** Opening Text block block **

At one stage, he was responsible for over 340 poker machines. He has lots of letters after his name, the preeminent being ‘CCM’. I had to look that up, not being a qualification I was overly familiar with – it apparently stands for Certified Club Manager, which is a certificate level thingy barely recognised outside clubland managementsville.

Geoff CCM is the Parliamentary Secretary for Police. 

This means he is paid extra to assist the Minister for Police. 

One would have thought that a condition of this role is to support law enforcement and investigators in their fight against organised crime, and money laundering in particular.

$95B gambled last year

The Crime Commission, with assistance from several government agencies, including the NSW Police, have recently released a report which found that in 2020–21, approximately $95 billion was gambled through pokies in pubs and licensed clubs in NSW. 

To put that in perspective, that is three times the size of the whole NSW health budget. 

Of this, billions were the proceeds of crime, or ‘dirty money’. 

The investigation, over years, included coercive hearings, surveillance and hard research culminating in the comprehensive report.

NSW Crime Commissioner, Michael Barnes, said poker machines offered criminals one of the last remaining safe havens where cash from criminal enterprises could be ‘cleaned’ or gambled with virtual impunity.

He said, ‘At the moment, serious offenders can enter NSW pubs and clubs, sit down next to patrons in gaming rooms, and openly feed large sums of cash from their crimes into poker machines with no real fear of detection… it is clear from our investigations it involves many billions of dollars every year’.

The introduction of a mandatory cashless gaming card is the first and key recommendation. 

The card is like a credit card, linked to each player’s bank account and verified by identity. 

It ensures that the gambler is only able to use their own money, and suspicious funds can be traced back. 

There is no cash for winnings or losings. Now what could be the downside of that?

Tweed Heads clubs, in the six months from December 2021 to May 2022, made $42 million profit from 1,600 machines. That’s profit, not turnover. Pubs made $10 million. 

With an industry-standard payout percentage of ten per cent, that’s a turnover of $500 million. 

Tweed Shire Council has an entire budget about half of that. 

To make my view plain, if you are against the cashless gambling card, you are supporting a range of criminal activities causing untold harm in our community.

Also, the cashless gambling card has a real chance of reducing harm for problem gamblers. 

Oh, and that is not just my view, NSW Premier Dom Perrottet said he was keen ‘to stop money laundering occurring in poker machines and ensuring that problem gamblers are not throwing their life savings down a pokie machine’.

What is the reaction of the local member?

** Closing Text block block **

● **Task instructions**
**a.** In the piece on poker machines and money laundering, what does "CCM" stand for?
**b.** Continue the piece on poker machines and the cashless gaming card from where it stops.

** Opening Supplied records block **

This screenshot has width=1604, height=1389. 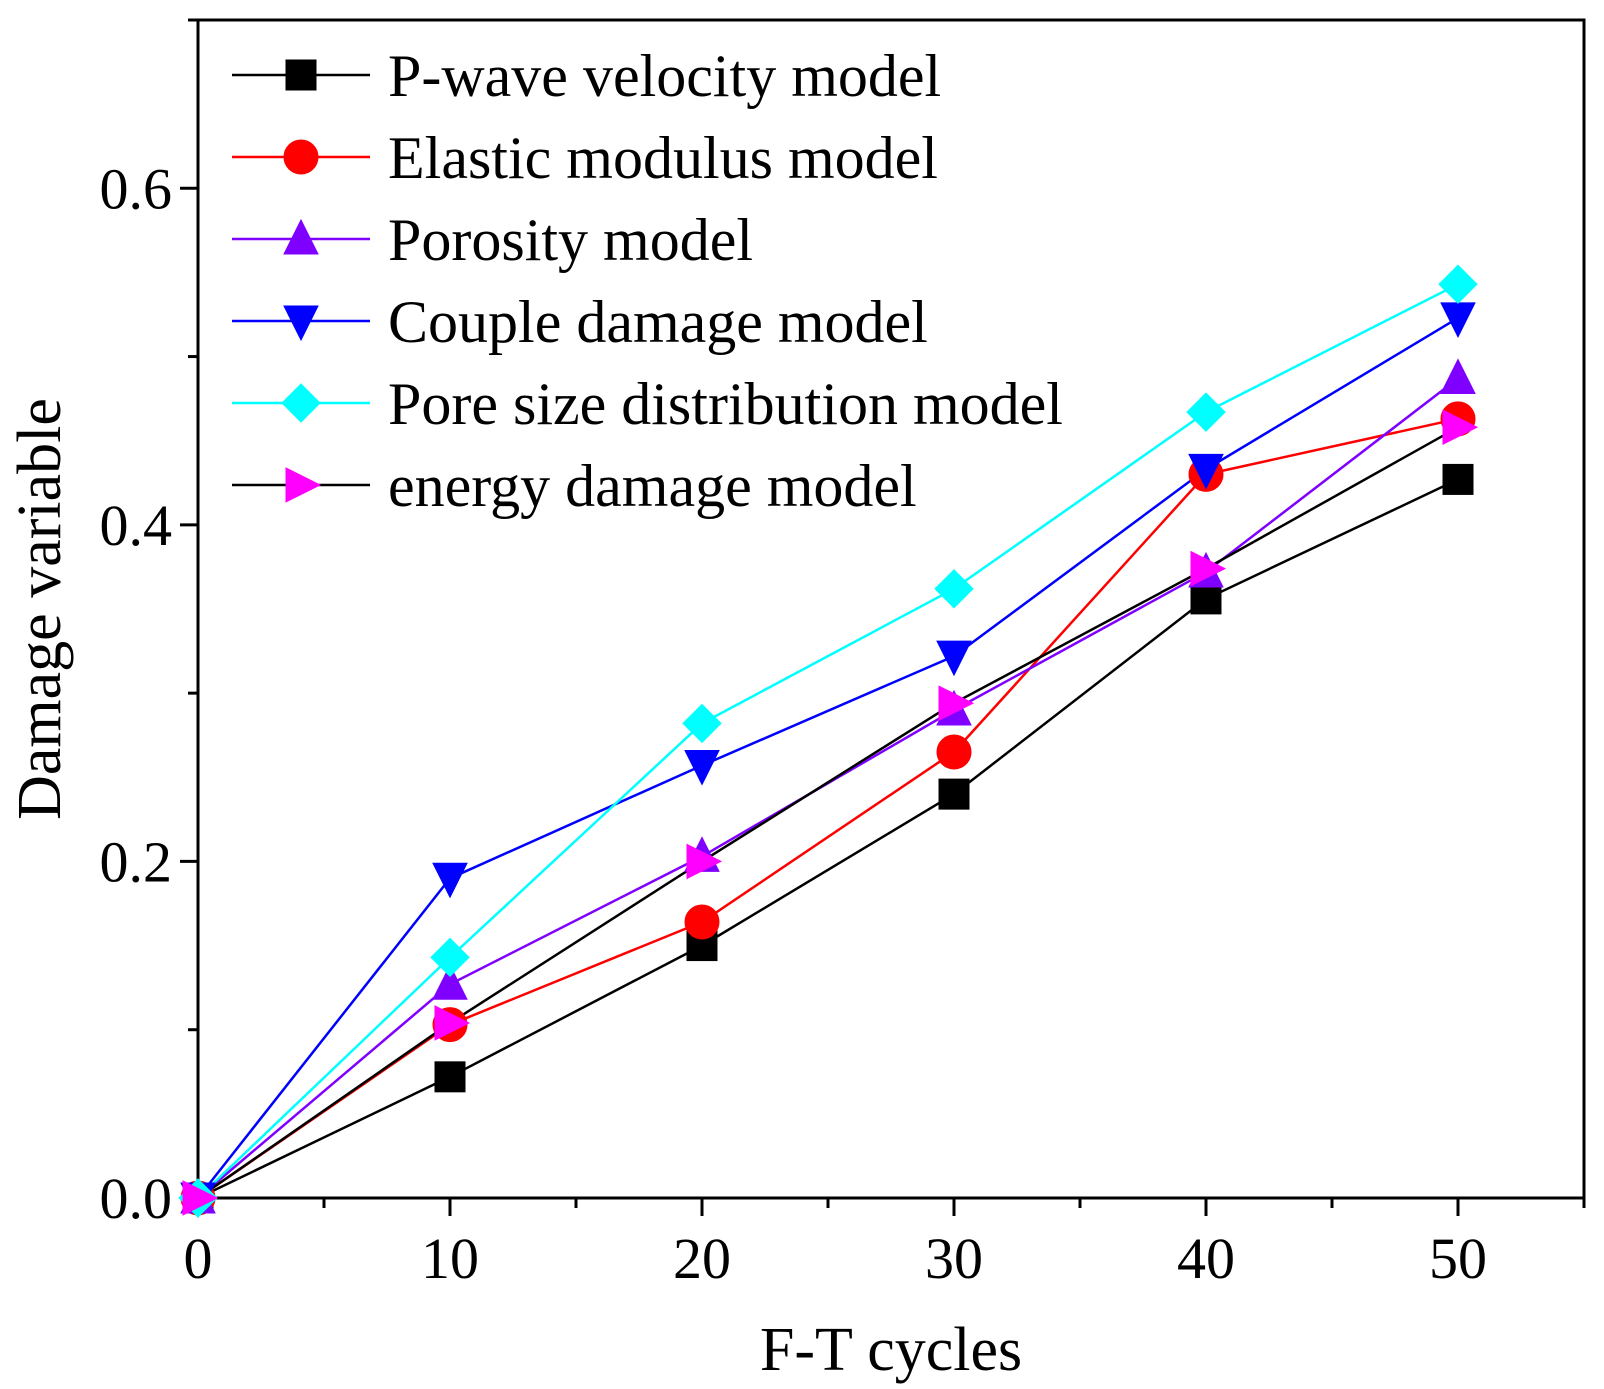 I want to click on legend-label: Elastic modulus model, so click(x=663, y=158).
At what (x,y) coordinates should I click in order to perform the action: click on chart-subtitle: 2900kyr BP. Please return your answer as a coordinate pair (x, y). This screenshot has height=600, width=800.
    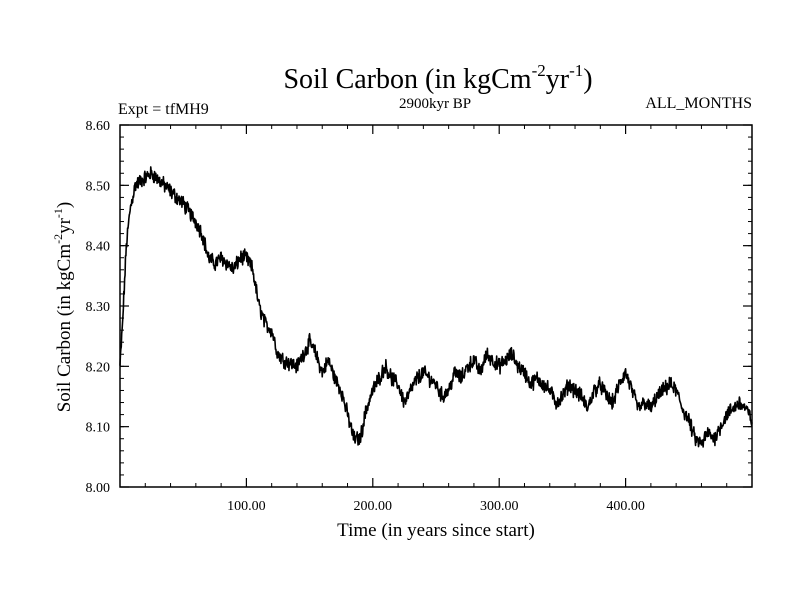
    Looking at the image, I should click on (435, 104).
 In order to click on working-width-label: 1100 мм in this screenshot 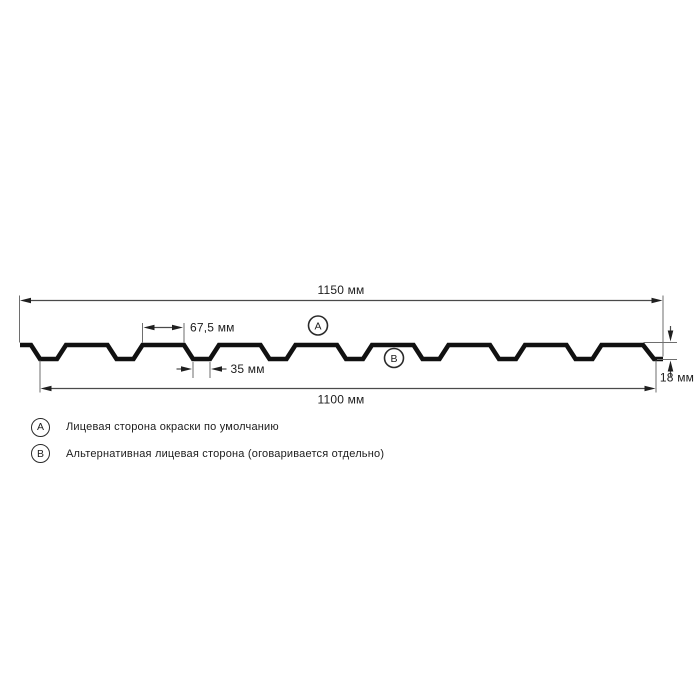, I will do `click(340, 400)`.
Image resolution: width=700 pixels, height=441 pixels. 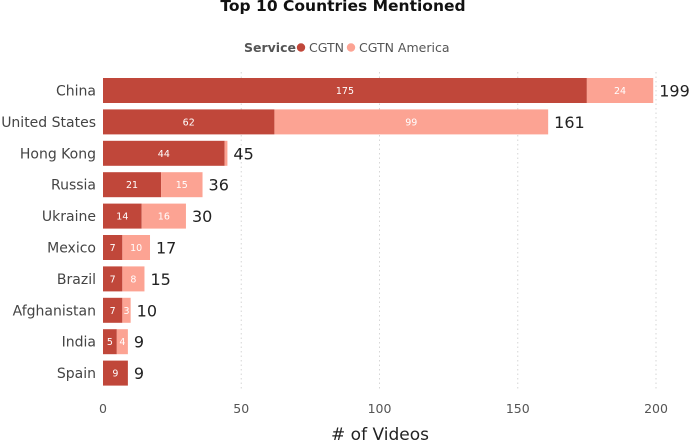 I want to click on total-label-brazil: 15, so click(x=160, y=280).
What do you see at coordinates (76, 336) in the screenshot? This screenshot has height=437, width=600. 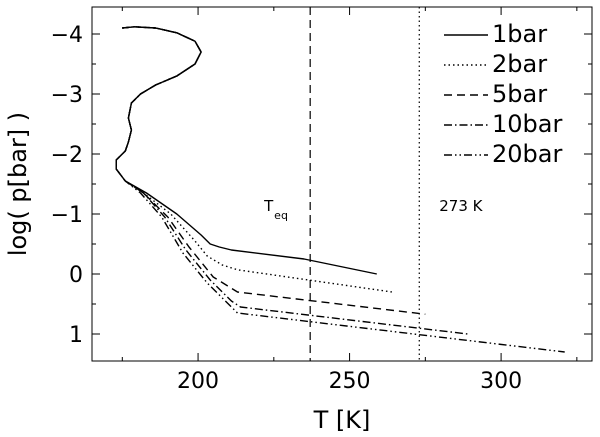 I see `y-tick-label: 1` at bounding box center [76, 336].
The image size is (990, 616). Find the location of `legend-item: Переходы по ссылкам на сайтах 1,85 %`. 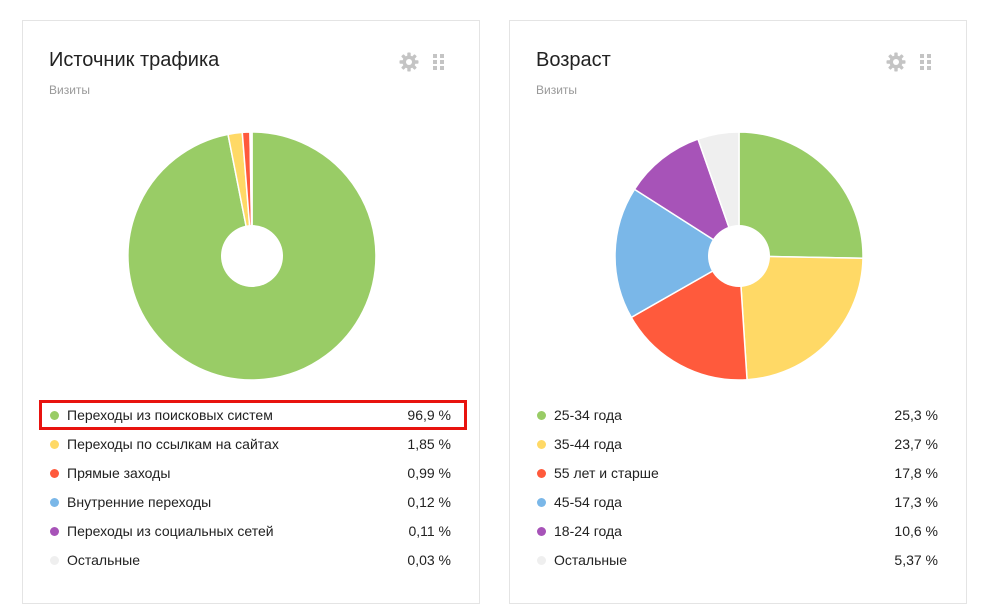

legend-item: Переходы по ссылкам на сайтах 1,85 % is located at coordinates (252, 444).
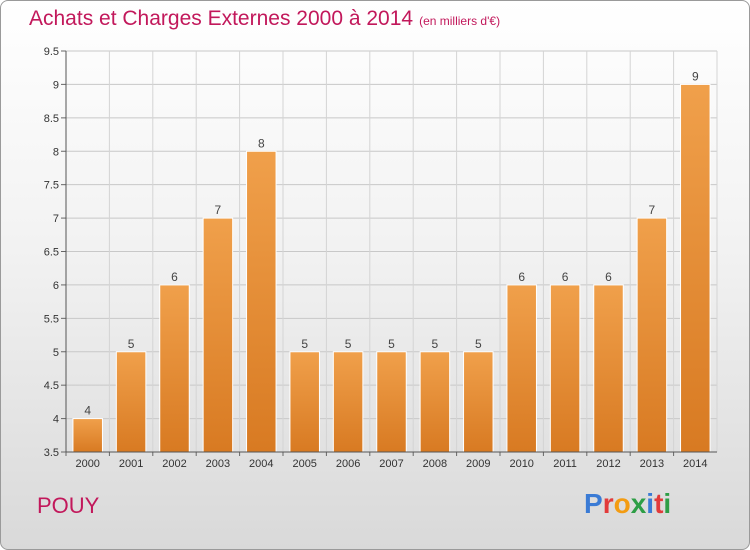 This screenshot has width=750, height=550. I want to click on y-tick-label: 9.5, so click(52, 52).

** Closing Supplied records block **

● **Numbered answers**
**a.** Certified Club Manager

**b.**
He is reported on ABC as saying, ‘I do not believe criminals are laundering money through Tweed Heads poker machines’, and he does not, accordingly, support the cashless gambling card. 

We are all relieved that there is a bubble around the Tweed, that prevents such activity so rife everywhere else. 

Clearly, there is no drug/sex abuse/slavery/criminal money in the Tweed to be laundered, not even dribbling down from the Gold Coast, and if there is, it is just spent on something else. Things. And stuff. 

But not in Geoff Provest’s clubs on the Tweed river, where butter would not melt in their mouth. 

Maybe he’s put up a hand-written sign on the notice board next to the bowls roster, forbidding money laundering? 

Or maybe it is just rank hypocrisy.

Here are a couple of quotes from Geoff CCM in parliament:  

‘We also must give police and the Crime Commission the powers they need to combat organised crime… Being located on the border, my electorate is often a pipeline for illicit activities coming from Qld into NSW and vice versa.’

And – ‘As each month goes by, large amounts of cash are being seized at our borders and on our streets. When I am out on the street with our local police, it is at times quite overwhelming to see the devastation, particularly the breakdown of family units, as a result of criminals prostituting our youth for their own benefit and with no regard for their wellbeing’.

Giving back?

And please, before you can say ‘yes but Clubs give back to the disadvantaged through community grants’, let’s look at the evidence. 

For example, Club Tweed in its latest annual published cash grants gave $33,000 in total to 11 community groups. 

And $482,000 to itself for ‘bowls green maintenance’. 

That’s largely returning a skerrick of pokie profits to one very select needy group in the community. Bowlers.

And here is the really big question – how can Geoff Provest CCM remain Parliamentary Secretary for Police, when his views are so diametrically opposed to NSW law enforcement, and those of the premier?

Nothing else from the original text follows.